_WHAT YOU HAVE TO DO_:
Within the listing below, please show every line carrying the string "Given".

_RECORDS_:
^^^^^^^^

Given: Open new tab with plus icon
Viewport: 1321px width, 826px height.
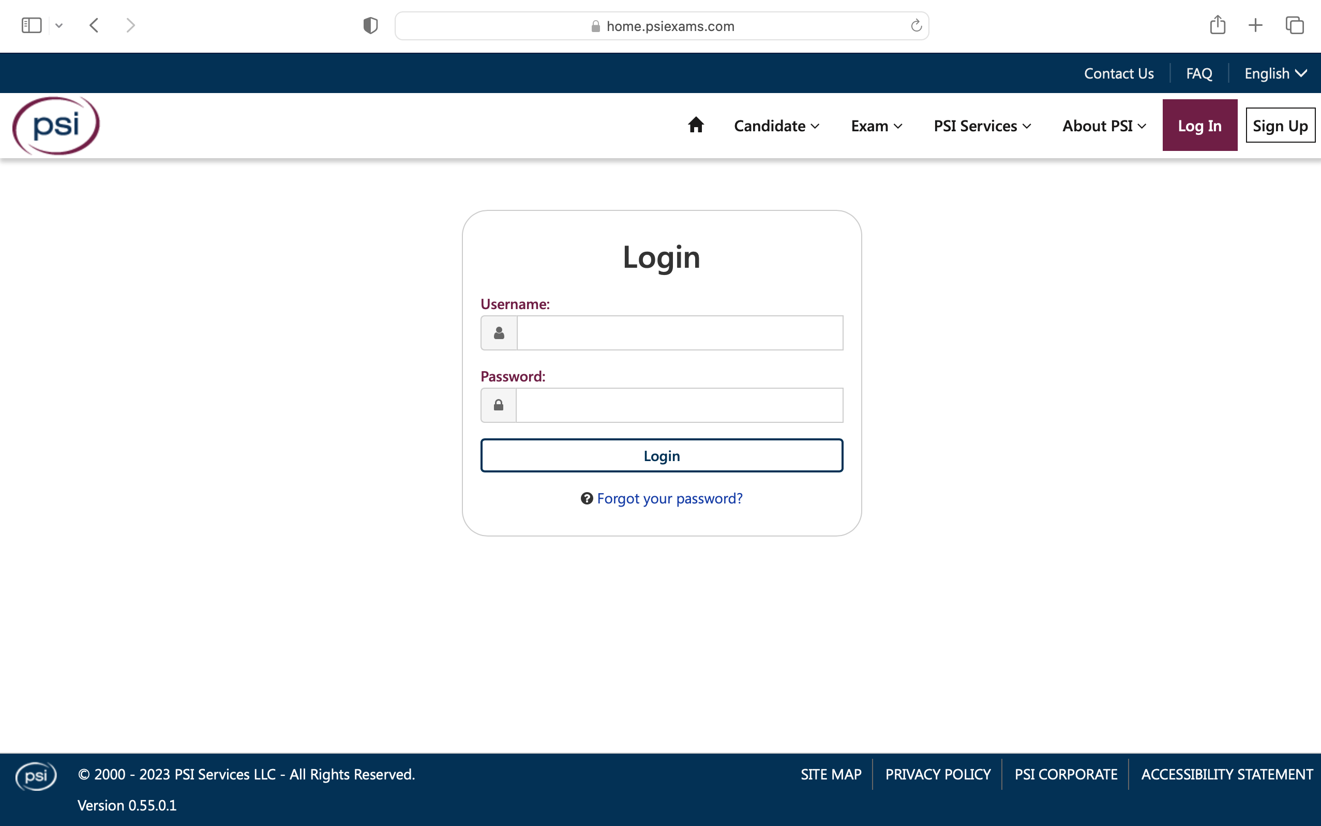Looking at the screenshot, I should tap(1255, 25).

^^^^^^^^

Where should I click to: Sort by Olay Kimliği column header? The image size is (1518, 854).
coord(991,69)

^^^^^^^^

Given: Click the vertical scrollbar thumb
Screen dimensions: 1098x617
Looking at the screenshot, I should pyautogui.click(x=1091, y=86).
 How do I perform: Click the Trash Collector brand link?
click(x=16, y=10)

^^^^^^^^

_RESPONSE_:
Given: Open new tab with plus icon
Given: Click the vertical scrollbar thumb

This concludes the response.